Patto di non concorrenza a tutela del datore di lavoro: stipula e requisiti

I lavoratori, specialmente se altamente specializzati o addetti a funzioni dirigenziali, possono venire a conoscenza di dati, fatti o procedure di estrema importanza per l’attività svolta dal datore di lavoro che, in quanto tali, devono essere trattati con la massima riservatezza e protetti contro ogni forma di divulgazione abusiva.
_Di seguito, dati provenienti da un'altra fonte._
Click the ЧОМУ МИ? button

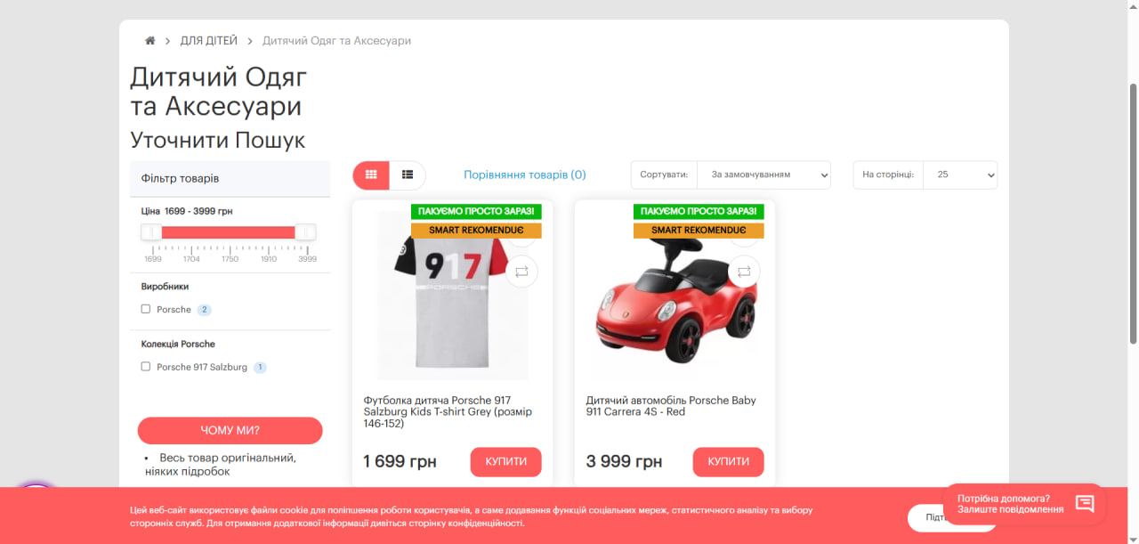[230, 431]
Se in costanza di rapporto il lavoratore è tenuto a rispettare l’obbligo di fedeltà, imposto dal codice civile e dallo Statuto dei lavoratori, dopo la cessazione l’unica tutela garantita al datore di lavoro è quella prevista dal patto di non concorrenza. Quali i requisiti?

L’obbligo di fedeltà, disciplinato dall’’art. 2105 del Codice Civile, sancisce il principio secondo il quale il prestatore di lavoro non deve trattare affari, per conto proprio o di terzi, in concorrenza con l’imprenditore, né divulgare notizie attinenti all’organizzazione e ai metodi di produzione dell’impresa, o farne uso in modo da poter recare ad essa pregiudizio.
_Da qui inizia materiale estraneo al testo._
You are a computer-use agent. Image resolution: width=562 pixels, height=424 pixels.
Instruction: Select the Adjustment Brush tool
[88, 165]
Proprio in accordo con questa disposizione, l’art. 7 della legge 300/1970 prevede che dalla violazione dell’obbligo di fedeltà da parte del lavoratore può derivare un procedimento disciplinare nei suoi confronti e, nei casi più gravi, il licenziamento per giustificato motivo soggettivo.
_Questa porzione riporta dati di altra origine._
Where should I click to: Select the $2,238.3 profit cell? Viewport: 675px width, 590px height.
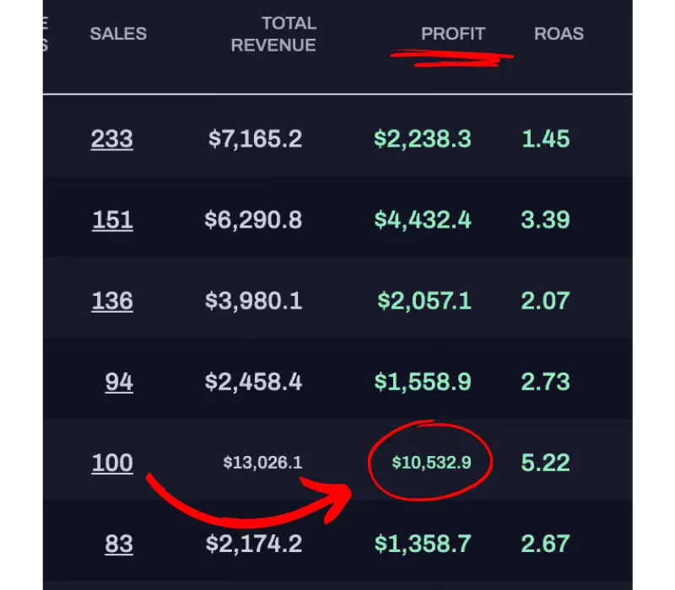click(423, 139)
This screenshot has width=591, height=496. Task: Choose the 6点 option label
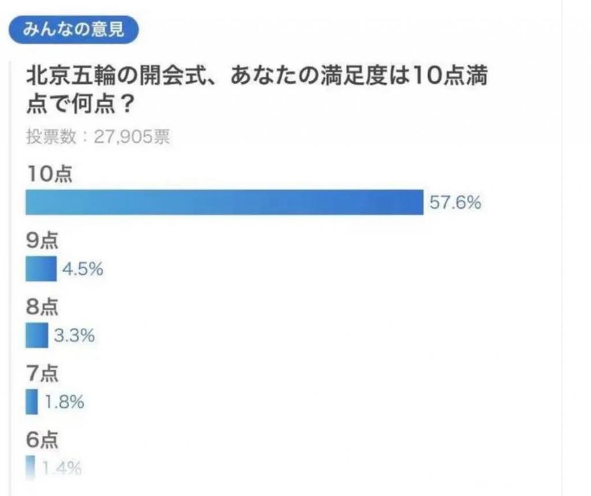click(x=42, y=439)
Analoghe esigenze di tutela dell’attività svolta dal datore di lavoro hanno altresì determinato la necessità di regolare l’attività svolta, in proprio o alle dipendenze di altri, anche successivamente alla cessazione del contratto di lavoro, in particolare nei confronti dei dirigenti e dei dipendenti di alto livello che hanno avuto accesso a dati, aziendali e commerciali, la cui diffusione potrebbe arrecare una grave danno all’azienda stessa.